What does that mean for you and me? Is "faith in Christ" an excuse to believe in "salvation" as the ultimate fire insurance? Can we now "rest on our laurels" (or the "laurels" of Jesus Christ, if you prefer), so that our behavior is no longer an issue? May we now adopt a careless life, satisfied that no matter what we do, we have a heavenly "Get out of jail free" card? As Paul would say, "May it never happen!" Paul told the Christians in Philippi to "work out your own salvation with fear and trembling, for it is God who works in you to will and to act according to His purpose," [Philippians 2:12b-13]. Paul reminded them: "Your attitude should be the same as that of Christ Jesus: Who, being in very nature God, did not consider equality with God something to be grasped, but made himself nothing, taking the very nature of a servant, being made in human likeness. And being found in appearance as a man, he humbled himself and became obedient to death–even death on a cross!
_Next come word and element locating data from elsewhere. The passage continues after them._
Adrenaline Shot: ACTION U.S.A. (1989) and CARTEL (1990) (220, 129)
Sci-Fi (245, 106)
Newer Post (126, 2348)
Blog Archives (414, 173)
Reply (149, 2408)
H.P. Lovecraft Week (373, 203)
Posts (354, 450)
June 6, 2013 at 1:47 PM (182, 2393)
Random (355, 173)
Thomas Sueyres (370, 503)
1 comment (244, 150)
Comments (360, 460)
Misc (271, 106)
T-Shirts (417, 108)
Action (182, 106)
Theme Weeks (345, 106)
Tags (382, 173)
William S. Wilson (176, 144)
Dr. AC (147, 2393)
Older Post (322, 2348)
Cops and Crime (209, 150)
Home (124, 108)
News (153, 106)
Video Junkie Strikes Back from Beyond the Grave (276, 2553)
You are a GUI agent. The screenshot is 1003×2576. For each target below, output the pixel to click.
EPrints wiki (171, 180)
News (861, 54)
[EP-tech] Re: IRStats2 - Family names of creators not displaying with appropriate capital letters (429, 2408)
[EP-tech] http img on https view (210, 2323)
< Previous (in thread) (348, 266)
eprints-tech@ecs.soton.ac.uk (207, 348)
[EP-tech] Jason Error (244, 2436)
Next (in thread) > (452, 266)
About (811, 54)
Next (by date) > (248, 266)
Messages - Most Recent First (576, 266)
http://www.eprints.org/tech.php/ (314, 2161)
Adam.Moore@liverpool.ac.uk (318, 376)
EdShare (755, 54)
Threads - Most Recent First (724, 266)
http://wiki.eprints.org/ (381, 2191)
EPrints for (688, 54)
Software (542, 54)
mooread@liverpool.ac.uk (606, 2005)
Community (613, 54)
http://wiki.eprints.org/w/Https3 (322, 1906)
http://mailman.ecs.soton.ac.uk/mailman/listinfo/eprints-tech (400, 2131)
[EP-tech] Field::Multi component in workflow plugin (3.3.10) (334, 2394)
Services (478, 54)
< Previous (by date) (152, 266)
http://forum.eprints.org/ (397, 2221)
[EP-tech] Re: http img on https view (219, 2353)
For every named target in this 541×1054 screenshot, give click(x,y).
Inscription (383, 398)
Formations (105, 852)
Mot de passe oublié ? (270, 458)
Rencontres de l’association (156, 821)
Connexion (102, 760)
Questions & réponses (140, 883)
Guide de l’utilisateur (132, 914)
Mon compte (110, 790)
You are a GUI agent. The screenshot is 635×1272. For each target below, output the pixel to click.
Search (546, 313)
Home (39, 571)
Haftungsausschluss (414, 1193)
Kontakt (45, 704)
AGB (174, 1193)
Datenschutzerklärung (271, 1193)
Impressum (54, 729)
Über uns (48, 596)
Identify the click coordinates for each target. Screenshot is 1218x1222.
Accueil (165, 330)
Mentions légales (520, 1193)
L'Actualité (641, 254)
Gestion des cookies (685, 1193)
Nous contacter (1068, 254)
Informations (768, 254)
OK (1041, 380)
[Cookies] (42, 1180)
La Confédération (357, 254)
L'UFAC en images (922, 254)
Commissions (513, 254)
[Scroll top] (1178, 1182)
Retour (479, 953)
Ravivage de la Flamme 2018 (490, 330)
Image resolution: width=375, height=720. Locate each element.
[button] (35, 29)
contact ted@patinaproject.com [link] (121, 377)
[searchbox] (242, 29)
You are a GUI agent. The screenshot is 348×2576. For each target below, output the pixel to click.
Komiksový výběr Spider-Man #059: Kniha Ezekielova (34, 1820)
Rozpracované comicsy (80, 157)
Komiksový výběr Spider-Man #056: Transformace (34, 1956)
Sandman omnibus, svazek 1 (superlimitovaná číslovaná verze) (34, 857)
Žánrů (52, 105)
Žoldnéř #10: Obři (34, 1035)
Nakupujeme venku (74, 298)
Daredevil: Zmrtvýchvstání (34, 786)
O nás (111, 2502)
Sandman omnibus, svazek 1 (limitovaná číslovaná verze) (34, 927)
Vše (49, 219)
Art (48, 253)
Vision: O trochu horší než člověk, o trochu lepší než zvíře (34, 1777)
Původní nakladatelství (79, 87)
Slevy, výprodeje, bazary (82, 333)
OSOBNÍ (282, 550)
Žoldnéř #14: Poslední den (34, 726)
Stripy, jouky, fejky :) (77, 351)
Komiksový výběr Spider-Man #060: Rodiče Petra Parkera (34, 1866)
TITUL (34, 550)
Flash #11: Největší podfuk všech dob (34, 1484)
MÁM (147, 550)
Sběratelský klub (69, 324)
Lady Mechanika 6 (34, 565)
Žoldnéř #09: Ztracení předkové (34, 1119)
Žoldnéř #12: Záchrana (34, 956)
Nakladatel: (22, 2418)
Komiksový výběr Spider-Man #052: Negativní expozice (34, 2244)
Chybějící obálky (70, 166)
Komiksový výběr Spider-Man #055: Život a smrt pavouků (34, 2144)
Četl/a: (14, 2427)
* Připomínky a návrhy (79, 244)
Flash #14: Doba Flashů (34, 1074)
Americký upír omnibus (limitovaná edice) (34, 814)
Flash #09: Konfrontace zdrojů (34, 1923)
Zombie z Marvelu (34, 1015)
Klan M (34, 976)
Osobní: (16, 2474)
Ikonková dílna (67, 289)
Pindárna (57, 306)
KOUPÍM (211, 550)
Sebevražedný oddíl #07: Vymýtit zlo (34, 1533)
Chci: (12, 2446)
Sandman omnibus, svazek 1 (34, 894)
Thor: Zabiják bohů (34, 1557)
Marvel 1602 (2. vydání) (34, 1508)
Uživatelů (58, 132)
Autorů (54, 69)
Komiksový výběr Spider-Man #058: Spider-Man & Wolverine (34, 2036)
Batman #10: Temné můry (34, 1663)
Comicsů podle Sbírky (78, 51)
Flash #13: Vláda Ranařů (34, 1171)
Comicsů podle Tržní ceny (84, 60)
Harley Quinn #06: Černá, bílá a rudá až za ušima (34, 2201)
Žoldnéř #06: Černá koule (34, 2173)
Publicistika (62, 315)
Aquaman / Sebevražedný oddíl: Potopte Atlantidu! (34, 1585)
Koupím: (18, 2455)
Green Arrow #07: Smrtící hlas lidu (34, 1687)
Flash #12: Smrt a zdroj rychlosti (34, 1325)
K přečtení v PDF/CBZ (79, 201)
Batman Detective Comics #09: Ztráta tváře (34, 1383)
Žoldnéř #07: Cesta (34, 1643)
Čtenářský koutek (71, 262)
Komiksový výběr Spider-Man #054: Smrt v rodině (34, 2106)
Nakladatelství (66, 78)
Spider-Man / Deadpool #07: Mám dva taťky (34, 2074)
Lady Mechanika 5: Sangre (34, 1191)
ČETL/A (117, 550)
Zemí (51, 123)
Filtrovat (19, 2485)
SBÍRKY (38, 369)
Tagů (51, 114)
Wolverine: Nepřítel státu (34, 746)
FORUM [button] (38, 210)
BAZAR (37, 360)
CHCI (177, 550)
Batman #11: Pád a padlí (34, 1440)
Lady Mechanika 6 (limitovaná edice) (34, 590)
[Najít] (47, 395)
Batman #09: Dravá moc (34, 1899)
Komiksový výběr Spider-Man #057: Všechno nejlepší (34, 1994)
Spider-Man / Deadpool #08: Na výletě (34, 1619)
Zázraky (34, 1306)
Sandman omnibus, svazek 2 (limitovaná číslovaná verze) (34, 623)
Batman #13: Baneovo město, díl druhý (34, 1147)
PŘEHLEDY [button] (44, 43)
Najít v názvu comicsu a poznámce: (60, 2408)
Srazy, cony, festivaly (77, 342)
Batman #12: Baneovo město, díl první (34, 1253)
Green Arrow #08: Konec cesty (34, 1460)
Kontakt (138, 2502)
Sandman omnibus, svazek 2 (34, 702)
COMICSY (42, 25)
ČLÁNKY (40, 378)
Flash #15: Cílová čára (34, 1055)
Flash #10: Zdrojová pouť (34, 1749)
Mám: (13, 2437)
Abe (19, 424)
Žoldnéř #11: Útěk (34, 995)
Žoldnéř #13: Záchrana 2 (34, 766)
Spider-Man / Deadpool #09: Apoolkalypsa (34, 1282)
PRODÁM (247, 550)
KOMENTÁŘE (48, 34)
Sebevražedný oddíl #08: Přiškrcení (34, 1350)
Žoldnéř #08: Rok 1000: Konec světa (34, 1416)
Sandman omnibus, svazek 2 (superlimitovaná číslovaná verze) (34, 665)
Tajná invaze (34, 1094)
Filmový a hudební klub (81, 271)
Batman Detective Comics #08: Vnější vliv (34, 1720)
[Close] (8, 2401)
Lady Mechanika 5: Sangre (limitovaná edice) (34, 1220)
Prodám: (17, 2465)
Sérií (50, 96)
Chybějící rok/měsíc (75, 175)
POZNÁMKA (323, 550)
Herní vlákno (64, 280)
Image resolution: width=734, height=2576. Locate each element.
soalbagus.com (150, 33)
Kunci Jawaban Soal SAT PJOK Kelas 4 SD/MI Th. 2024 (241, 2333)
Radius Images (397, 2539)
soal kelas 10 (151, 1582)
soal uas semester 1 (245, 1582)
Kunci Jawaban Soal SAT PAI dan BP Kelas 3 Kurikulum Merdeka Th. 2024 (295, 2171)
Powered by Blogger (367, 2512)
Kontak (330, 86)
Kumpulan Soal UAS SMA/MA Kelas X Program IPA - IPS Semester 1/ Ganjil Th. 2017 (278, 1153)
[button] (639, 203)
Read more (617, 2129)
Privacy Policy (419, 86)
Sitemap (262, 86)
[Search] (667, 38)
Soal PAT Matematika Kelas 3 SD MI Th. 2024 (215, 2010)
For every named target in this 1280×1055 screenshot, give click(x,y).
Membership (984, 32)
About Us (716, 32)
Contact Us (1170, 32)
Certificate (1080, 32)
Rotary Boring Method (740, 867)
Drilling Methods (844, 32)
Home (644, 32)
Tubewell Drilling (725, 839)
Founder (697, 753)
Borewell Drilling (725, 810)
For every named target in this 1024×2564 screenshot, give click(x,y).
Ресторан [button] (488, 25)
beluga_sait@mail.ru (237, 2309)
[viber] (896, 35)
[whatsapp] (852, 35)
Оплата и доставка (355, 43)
Therefore God exalted him to the highest place and gave him the name that is above every name, that at the name of Jesus every knee should bow, in heaven and on earth and under the earth, and every tongue confess that Jesus Christ is Lord, to the glory of God the Father," [Philippians 2:5-11]. We are bought with an inestimable price. We are free to love and obey God, to experience the true peace that comes with living in our proper relationship to the One who created us in His image. The Christian life is one of progressive deification. We submit to Jesus Christ as our Lord, the one who saved us from our life of despair, in order that we may become more like him.

Is the life of the Christian easier? It depends. Free-fall from an airplane is incredibly easy. Everything works in accord with natural laws. The wind resistance may even make you feel as though you are flying. But the effect of gravity is inevitable, and unless your chute deploys, you will come to an abrupt–and painful–end. The life without Christ is, in some ways, careless and free, for you are flowing with the current, little heeding the roar of the waterfall in the distance. And such company you will have! The life of a Christian is challenging. You are swimming upstream, and the progress you make is not by your own strength, but in reliance upon the strength of the Holy Spirit. You are not promised worldly health, wealth, or success. In this world, you are not promised an end to temptation and sin. In fact, the opposite is often the case. As Jesus Christ Himself was persecuted, suffered, and died at the hands of sinful humanity, the Christian is told to expect persecution in this world. I am not speaking of suffering for being obnoxious or petty...or suffering for our own failure to live consistently with our belief. The more we are willing to become like Jesus Christ, the more we will be at odds with a fallen world. Even Satan, who took no notice of us before, while we were living in obedience to him, will now stalk us about like a roaring lion looking for someone to devour. But everything is in the relationship. In our relationship to God we find purpose and meaning, love and joy, and a blessed hope that is denied to others. The only question that remains is, will we both hear and heed God's call? Will we turn aside from the emptiness of a life in this world without Him, to face the rigors of the life of faith for what that life promises–true life, abundant life, and everlasting life with God? And this life becomes more real with age–and more blessed.